Apache configuration
- Enable mod_headers with sudo a2enmod headers
- Enable mod_proxy_http with sudo a2enmod proxy_http
- Adjust the conf file to add Anubis as a reverse proxy:
# Forward traffic to Anubis <VirtualHost *:80> ServerAdmin tools-xtools-dev@toolforge.org ServerName xtools-dev.wmcloud.org DocumentRoot /var/www/public ErrorLog ${APACHE_LOG_DIR}/error-anubis.log CustomLog ${APACHE_LOG_DIR}/access-anubis.log combined LogFormat "%{X-Forwarded-For}i %t \"%r\" %>s \"%{Referer}i\" \"%{User-Agent}i\"" # These headers need to be set or else Anubis will # throw an "admin misconfiguration" error. RemoteIPHeader X-Forwarded-For SetEnvIf X-Forwarded-For "(.*)" saved_x_forwarded_for=$1 RequestHeader set "X-Real-Ip" "%{saved_x_forwarded_for}e" ProxyPreserveHost On # Replace 9000 with the port Anubis listens on ProxyPass / http://[::1]:9000/ ProxyPassReverse / http://[::1]:9000/ </VirtualHost> # Tell apache to listen on port 3001 so that it can serve the actual website Listen 0.0.0.0:3001 <VirtualHost *:3001> DocumentRoot /var/www/public ServerName xtools-dev.wmcloud.org # Same config we normally use # … </VirtualHost>
- Restart Apache with sudo service apache2 restart
Installing Anubis
I went with the native approach and am using Alien to build a Debian package from an RPM package:
$ sudo apt install alien … Setting up alien (8.95.4) ... $ wget https://github.com/TecharoHQ/anubis/releases/download/v1.21.1/anubis-1.21.1-1.x86_64.rpm … 2025-07-23 05:30:00 (125 MB/s) - 'anubis-1.21.1-1.x86_64.rpm' saved [12737057/12737057] sudo $ sudo alien -d anubis-1.21.1-1.x86_64.rpm … anubis_1.21.1-2_amd64.deb generated $ sudo apt install ./anubis_1.21.1-2_amd64.deb … Setting up anubis (1.21.1-2) ...
Running Anubis
For initial testing, we can use:
$ anubis -bind=0.0.0.0:9000 -target=http://0.0.0.0:3001 -cookie-domain xtools-dev.wmcloud.orgFor production, we'll want a systemd service:
[Unit] Description=Anubis Service [Service] User=root Group=root ExecStart=/usr/bin/anubis -bind 0.0.0.0:9000 -target=http://0.0.0.0:3001 -cookie-domain=xtools-dev.wmcloud.org Restart=always [Install] WantedBy=multi-user.target
Enable and start the service:
- sudo systemctl enable anubis
- sudo systemctl start anubis
Conclusion
In a single word: amazeballs
Anubis was deployed with XTools 3.22 and the results are stunning. It would appear that the lion's share of errors we were receiving regularly were due to bots hogging up resources.
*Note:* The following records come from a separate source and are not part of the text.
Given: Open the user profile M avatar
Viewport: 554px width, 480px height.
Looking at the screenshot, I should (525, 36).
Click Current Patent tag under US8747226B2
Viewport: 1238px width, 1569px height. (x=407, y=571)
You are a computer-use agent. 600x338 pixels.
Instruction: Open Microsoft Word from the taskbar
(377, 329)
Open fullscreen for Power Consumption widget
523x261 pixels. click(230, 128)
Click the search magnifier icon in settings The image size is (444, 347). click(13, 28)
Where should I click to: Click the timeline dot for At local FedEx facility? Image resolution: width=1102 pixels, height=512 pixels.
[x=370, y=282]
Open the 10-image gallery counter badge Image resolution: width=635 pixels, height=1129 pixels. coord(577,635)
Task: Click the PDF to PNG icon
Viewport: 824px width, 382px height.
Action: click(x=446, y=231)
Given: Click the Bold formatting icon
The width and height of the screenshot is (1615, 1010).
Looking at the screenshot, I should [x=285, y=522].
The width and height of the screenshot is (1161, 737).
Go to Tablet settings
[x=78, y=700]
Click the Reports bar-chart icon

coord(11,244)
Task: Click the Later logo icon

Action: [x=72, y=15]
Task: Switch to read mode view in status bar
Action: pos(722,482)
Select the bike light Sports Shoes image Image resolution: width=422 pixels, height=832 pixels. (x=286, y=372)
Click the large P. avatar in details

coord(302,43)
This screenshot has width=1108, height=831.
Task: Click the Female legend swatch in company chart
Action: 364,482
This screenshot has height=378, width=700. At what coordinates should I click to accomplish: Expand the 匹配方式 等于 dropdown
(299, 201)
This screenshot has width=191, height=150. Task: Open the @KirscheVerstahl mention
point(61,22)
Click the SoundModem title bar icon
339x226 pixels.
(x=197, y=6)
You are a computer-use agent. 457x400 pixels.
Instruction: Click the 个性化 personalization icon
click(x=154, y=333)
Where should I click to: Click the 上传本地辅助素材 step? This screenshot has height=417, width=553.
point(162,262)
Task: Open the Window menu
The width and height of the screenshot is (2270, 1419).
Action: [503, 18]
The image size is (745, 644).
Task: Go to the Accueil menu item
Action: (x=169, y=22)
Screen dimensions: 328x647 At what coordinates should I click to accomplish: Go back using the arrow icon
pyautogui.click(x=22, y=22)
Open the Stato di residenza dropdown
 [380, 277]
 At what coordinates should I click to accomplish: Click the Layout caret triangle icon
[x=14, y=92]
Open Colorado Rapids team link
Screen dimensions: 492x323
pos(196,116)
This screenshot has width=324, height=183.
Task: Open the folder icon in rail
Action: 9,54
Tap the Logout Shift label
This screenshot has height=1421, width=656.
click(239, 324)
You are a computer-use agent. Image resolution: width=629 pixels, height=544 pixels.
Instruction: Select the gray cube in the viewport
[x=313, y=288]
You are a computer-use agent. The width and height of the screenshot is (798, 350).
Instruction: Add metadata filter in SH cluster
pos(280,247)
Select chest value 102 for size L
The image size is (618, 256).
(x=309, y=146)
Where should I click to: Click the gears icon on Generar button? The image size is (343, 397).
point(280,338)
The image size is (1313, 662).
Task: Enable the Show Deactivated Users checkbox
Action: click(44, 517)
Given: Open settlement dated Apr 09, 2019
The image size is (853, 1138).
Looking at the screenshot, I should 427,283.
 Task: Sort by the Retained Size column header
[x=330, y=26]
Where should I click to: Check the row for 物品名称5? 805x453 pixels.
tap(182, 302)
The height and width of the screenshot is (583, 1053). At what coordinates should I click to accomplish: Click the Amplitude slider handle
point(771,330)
A typical 24-hour period prior to Anubis:
And what we have so far post-Anubis:
It hasn't been but about 8 hours, but I think it's safe to say this Anubis thing works! The load, network and CPU usage is dramatically lower than before. I'm not able to visualize the error rate, but I can tell you prior to Anubis, we'd get a query timeout error (or something similar) every few minutes. So far, we have seen zero errors after deploying Anubis! :mindblown: I even tested to make sure error reporting wasn't broken. It's not. There have really been no errors at all :)
Ever since we launched XTools 3.0 in 2017, we have had to deal with abusive bots. I guesstimate my total time spent on counter-bot measures over the years must be in the hundreds of hours. Hopefully now, once and for all, that is a problem of the past!
It is also worth noting that the Page History tool (which is among the most popular), now caches its full results for 10 minutes like every other tool. That surely is also helping a great deal, as before it would re-query on every request. We already had counter-bot measures for this, so I do not believe it to be a significant factor in reduction of CPU etc., but it is certainly a factor.